Панна сотникова только скривилась. Хороши вояки! Да будь она хоть Железным Волком, тоже ли бежать? Умри, а пост не оставь! Да сотня Черкасов все это царство-государство за неделю узлом завяжет и в торбу седельную кинет!
У входа блеснула сталь. Ярина всмотрелась. Эге, не все тут труса празднуют! Вон, столпились, мечи свои немецкие выставили.
А руки-то дрожат, панове!
И ладно! Чем гуще трава — тем слаще косить!
Дверь, за дверью лестница-сходы, мрамором блестит, ковром красным покрыта. Туда? Туда! В гости!
И она шла.
Худая плосконосая Смерть в черном плаще — страшная, окровавленная, беспощадная. Искалеченная семнадцатилетняя девушка, мечтавшая о жизни, а ставшая Гибелью.
Шла.
По трупам.
Порог, лестница — широкая, бесконечная, в ворсе ковра тонут босые ноги.
…Трое в темном аксамите. На головах — венцы медные, в руках — не поймешь: не шабли, не шпаги. И не мечи даже. В глазах — глухой ужас.

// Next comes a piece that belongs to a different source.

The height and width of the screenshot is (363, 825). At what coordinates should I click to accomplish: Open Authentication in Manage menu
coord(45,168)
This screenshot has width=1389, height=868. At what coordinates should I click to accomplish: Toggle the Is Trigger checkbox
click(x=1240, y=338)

~ Рассыпься! Рассыпься! Даже не улыбнулась Ярина-Смерть. Отбила ладонью бессильную сталь.
Протянула руку…
— Рассыпься! А-а-а-ай!
Двое не соблюли чести — вниз по лестнице покатились, венцы медные теряя. Третий остался — глядел, не мигая, пока жив был. Недолго глаза пялил, пан зацный!
Выше!
А вот и еще один — в черном железе, с тоже с венцом — серебряным.
Щит выставил — один венец виден. Пробила рука щит.

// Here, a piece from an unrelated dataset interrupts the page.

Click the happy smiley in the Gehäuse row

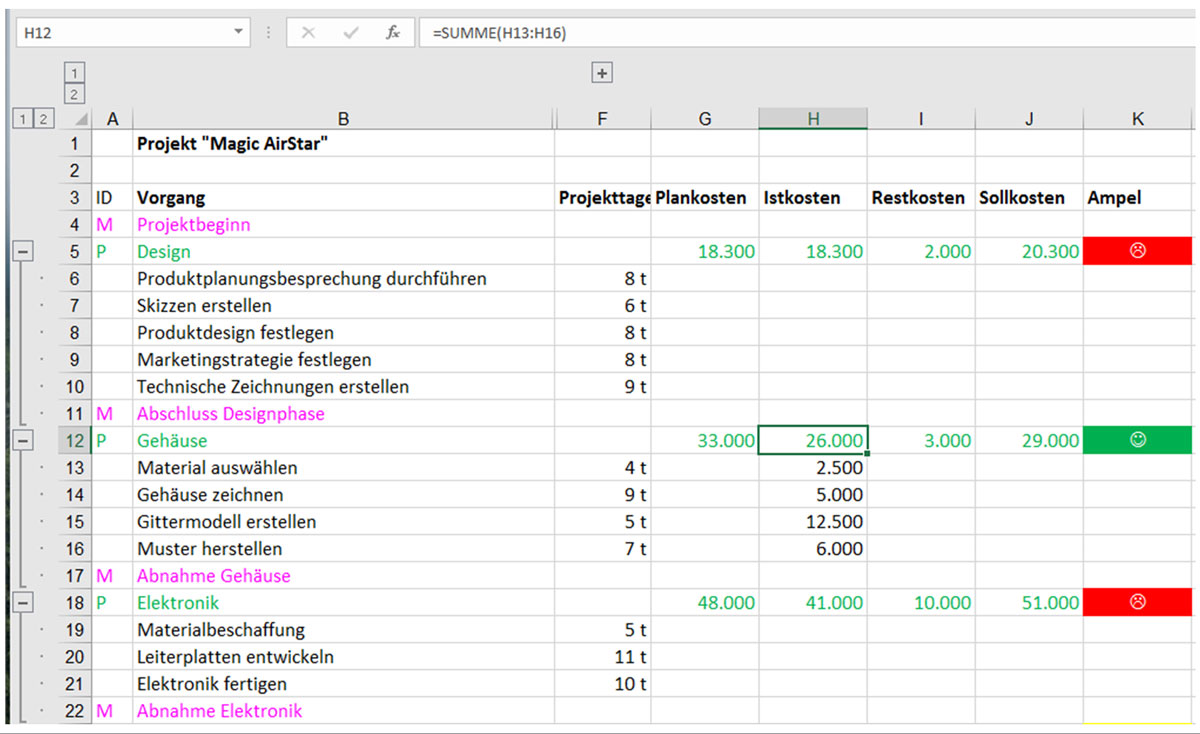coord(1137,440)
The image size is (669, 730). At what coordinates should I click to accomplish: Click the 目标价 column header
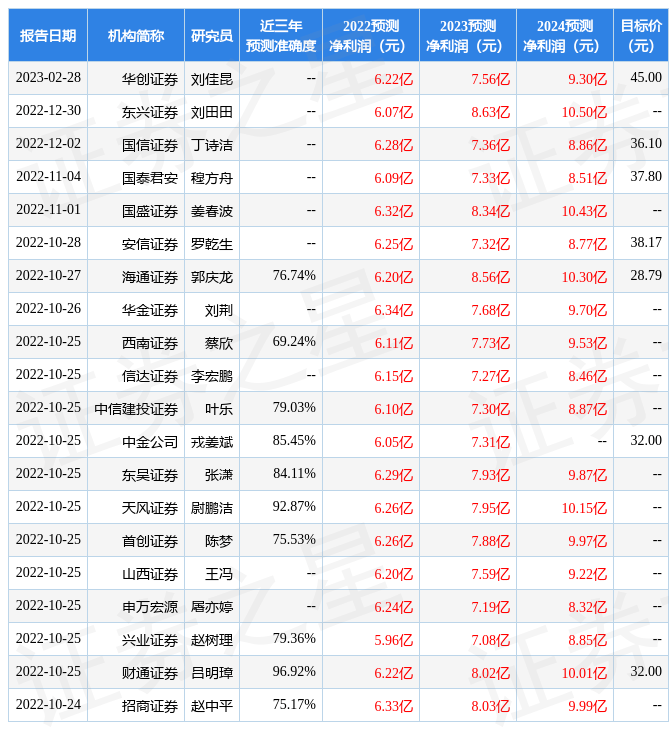(641, 35)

Мучить, на куски рвать, как тех, в подземелье, не стала — натешилась.
Просто сжала пальцы на горле. Треснул металл доспеха — и позвонки хрустнули.
— Князя! Князя спасайте!
Крик долетел, отразился от гулких сводов. Покачала головой Ярина-Смерть. Поздно, панове, ой поздно! То раньше спасать требовалось — когда его мосць Сагорский беззащитную девку плетьми полосовал да ублюдкам своим сильничать велел!
Теперь — поздно!
Коридор — широкий, словно зала. Парсуны на стенах, канделябры ярым золотом сверкают. Эге, а это кто? Никак Гринь? Ну, здоров будь, иуда! Помнишь Калайденцы, хлопец?
Или забыл?
Белыми были глаза чумака Кириченки, байстрюкова брата. Не на нее смотрел, не в сторону — в себя. И шаблю не вынул — стоял, белыми глазами светил. А как подошла Смерть, шевельнулись бескровные губы.

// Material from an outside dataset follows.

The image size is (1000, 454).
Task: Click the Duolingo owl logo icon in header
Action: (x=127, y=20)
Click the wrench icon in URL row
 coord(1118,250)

— Убей, Ярина Логиновна! Освободи! Мочи нет! И опустилась рука. То ли вспомнила Смерть, как чумак хворую девку на закорках волок да травами отхаживал, то ли не пустило что-то…
… Словно донеслось из бесконечной дали, из-под самых холодных звезд:
— Не надо! Не надо. Несущая Мир!..
Прошла мимо. Отвернулась. И услышала тихое, безнадежное:
— Освободи! Все одно — жизни не будет!
Улыбнулась Ярина-Смерть треснувшими, кровью текущими губами. Эх, хлопче, у тебя ли одного? Улыбнулась — забыла.
Коридор, на парсунах — паны пышные в шелках да аксамите. На всех — венцы золотые, руки — на крыжах, кто-то меч вынул… А не сойдете ли с парсун, панове? Молчат! Чуют!